Republicans are apoplectic about Healthcare.gov, the official Web site for the Affordable Care Act.
They are trying desperately to change the subject from their disastrous government shutdown by ranting about the failures of a government Web site that cost a tiny fraction of what was lost as a result of the shutdown.
Republicans are pretending that they care about the problems encountered in signing up for a system that many of them are bent on destroying.
They are demanding an immediate fix to something they want to break.
They are trying to deflect public outrage away from their record-low approval ratings.
The only problem for Republicans is that a technical issue isn’t likely to have legs. Yes, it’s embarrassing. Yes, it’s frustrating. Yes, it’s an unforced error.
But it’s also fixable, and in the grand scheme of things, a malfunctioning Web site is more understandable and less consequential than a malfunctioning political party.
The Web site will be fixed. Can the same be said of the party that has planted its flag on the outskirts of reason? Can the same be said of the party being hijacked by hyperpartisans?In the long stretch of history, Obamacare will be judged on the merits of the policy, not the rollout of a Web site. That judgment will be sober and thorough. And along the way, as some things work and others don’t — as is the way with ambitious laws — things will be tweaked. But this is the law. It will be implemented, even over the wails of Republican resistance.
If Republicans are correct, that the law is the abomination that they say it is, it will be borne out in due time with jobs killed and premiums raised. If however they are not correct and the law succeeds, that will be borne out with a healthier, more secure population living longer lives with better financial futures.
In a way, it is the latter that worries some Republicans most — that the law will succeed over their Chicken Little, sky-is-falling naysaying. They need the law to fail to validate their enmity.

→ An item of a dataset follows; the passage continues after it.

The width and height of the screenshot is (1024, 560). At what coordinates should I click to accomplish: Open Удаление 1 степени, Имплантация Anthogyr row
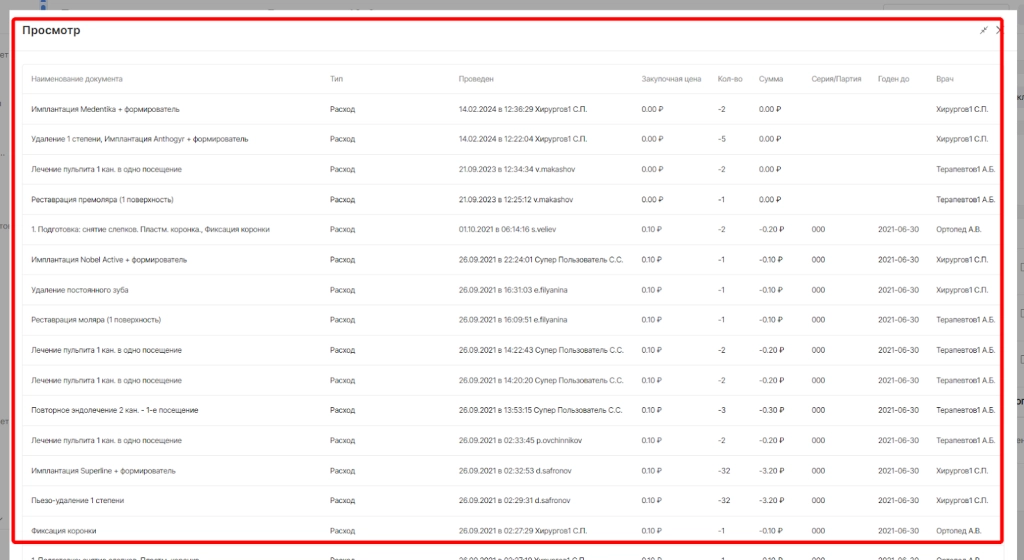pos(140,139)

So they have focused their attention on a technical hiccup and tried to spin it as a symptom of systematic incompetency — if the Obama administration can’t run a complicated Web site, it is incapable of managing a complicated policy. But this logic simply pushes beyond credibility. As the president said Monday: “Let me remind everybody that the Affordable Care Act is not just a Web site.” The Web site is only a part of the whole.
But to many Republicans who are stuck fighting a battle that’s already been lost rather than moving on to the next challenge, this Web site problem offers a sliver of hope that they can turn people off from the law. So far, it isn’t working. According to a Gallup poll released Wednesday, there has been an uptick in support for the law since the Web site opened.
Sometimes you simply have to accept reality, and sometimes that reality is accepting defeat. Learn from it. Grow from it. But first you must admit it. That’s the modern Republican Party’s problem — blindness to the obvious.
The Republican Party’s conduct during this period in the country’s history will get the same sober, thorough judgment from history as the health care law, and that judgment is not likely to be kind.
History will record that this is the moment that the party camped out in its own graveyard, hastening the demise of its national viability; that it gave up on America, while constantly reminiscing about America as it once was; that its thought leaders were replaced by crusade leaders and the Grand Old Party saw its grandeur subside; that it came to realize that it couldn’t forever be the party of intransigence in a nation of progress, without being burned by the friction inherent in those two warring concepts.
This is the moment when the rest of America realized that opposition isn’t an idea, and preventing things from getting done is not the same as getting things done.
The Republican Party isn’t going away, but it is going down, and it seems unable and unwilling to stop the sinking.
In history’s view a problematic Web site is likely to barely register. But the problems with the Republican Party will loom large.